External coturn docker image

Hi all, hi @cruizba

we are currently testing the coturn docker image as described here: Allow users behind firewalls - OpenVidu Docs

Two question about your implementation:

  • when we check the SSL certificate using SSL Server Test (Powered by Qualys SSL Labs) we can see that the certificate chain is not fully sent. In our own coturn implementation we used the file “fullchain.pem” as value for the “cert” parameter in the turnserver.conf file, but you obviously use “cert.pem”. Is there a reason for this?

  • does your coturn implementation listen for IPv6 connections? Is this necessary?

Thanks!

I thing SSL Server test check the SSL via HTTP protocol. But TURN works with transport layer protocol TCP/UDP.

The best way to check it works is by allowing only connections to 443 TCP in the Coturn server and configuring at OPENVIDU_WEBRTC_ICE_SERVERS a turn url like this:

OPENVIDU_WEBRTC_ICE_SERVERS=["turns:<YOUR_DOMAIN>:443?transport=tcp"]

In firefox, if you enable media.peerconnection.ice.relay_only to true, in about:webrtc, you will see while doing a call in OpenVidu, a working candidate at about:webrtc with relay-tls as candidate type.

If you have doubts about how external coturn with certificates works, install it with letsencrypt and check the certificates generated.

Regards.

I have installed coturn in one of our machines and openvidu on different machine.
Also i have set the configuration in openvidu env file as below:
OPENVIDU_WEBRTC_ICE_SERVERS=[“url=turns:ngvideoccoturn.centralindia.cloudapp.azure.com:443,username=test,credential=test123”]

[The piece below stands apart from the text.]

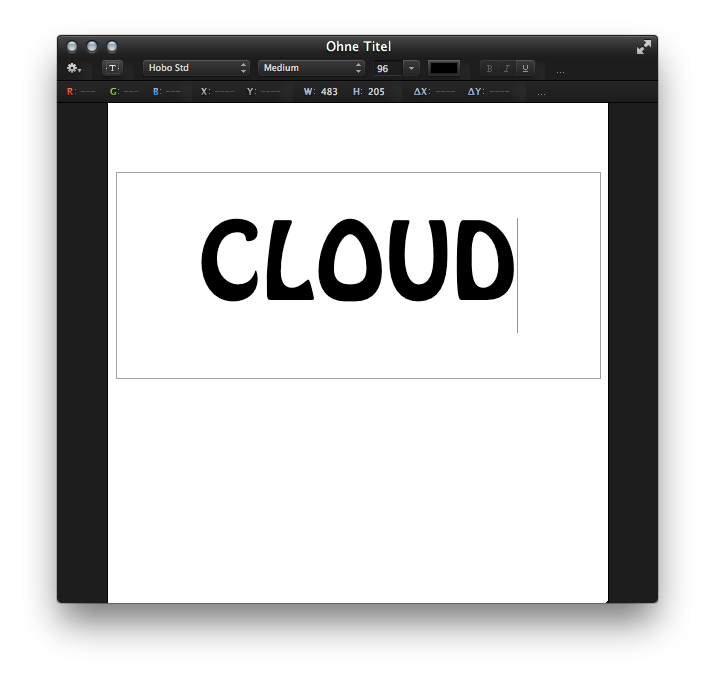
Task: Open the Medium font weight dropdown
Action: click(x=311, y=68)
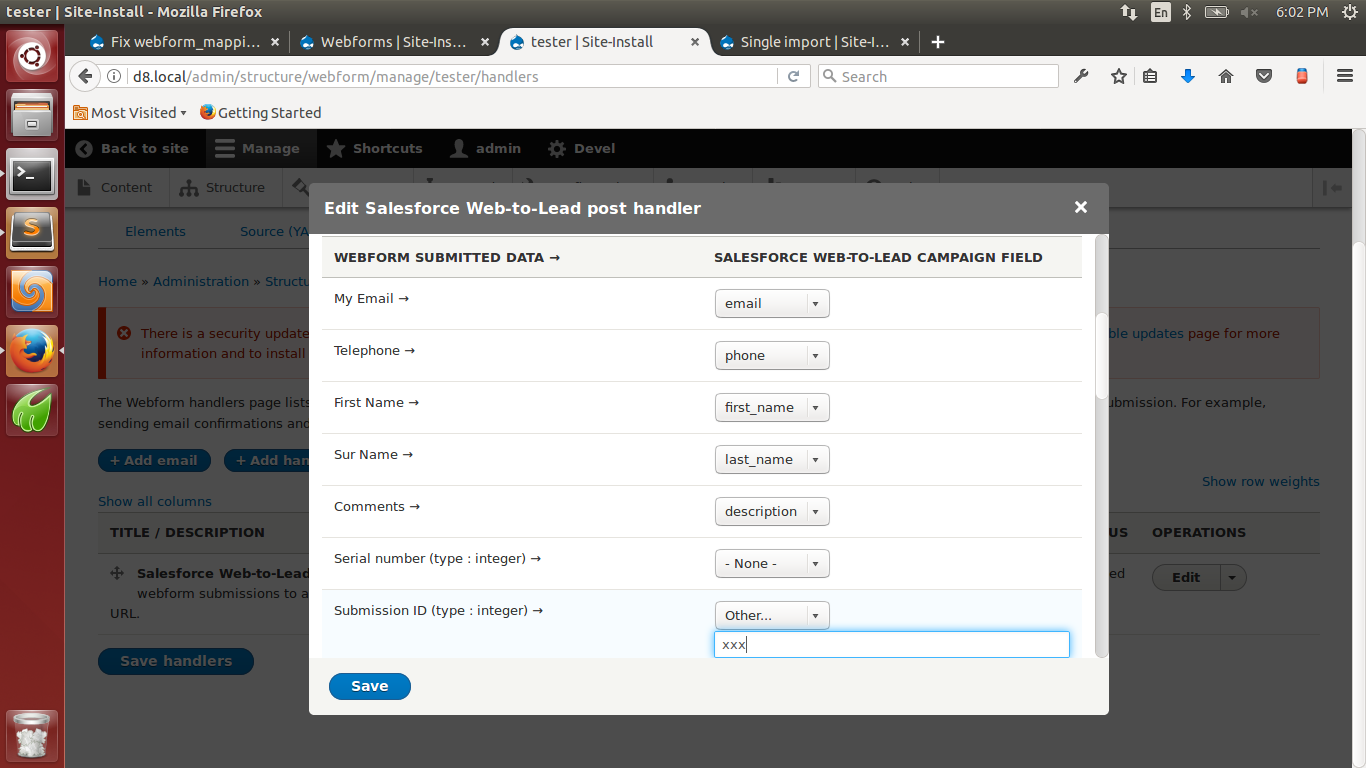Screen dimensions: 1366x768
Task: Click the 'Show all columns' link
Action: click(x=154, y=501)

But how to verify the same is being used. Because if i see the logs, it shows Coturn IP : COTURN IP: 14.142.3.154. This is not IP of my coturn machine.
Do i need to remove coturn image from openvidu server that gets installed at time of installation of openvidu?
Please suggest.

It shows Coturn IP : COTURN IP: 14.142.3.154.

While in a video call using firefox, check at about:webrtc if the iceServer corresponds to your configured value.

I think this log trace should be removed in favor of the configured TURN. I’ll make a commit to show te correct configuration in the logs.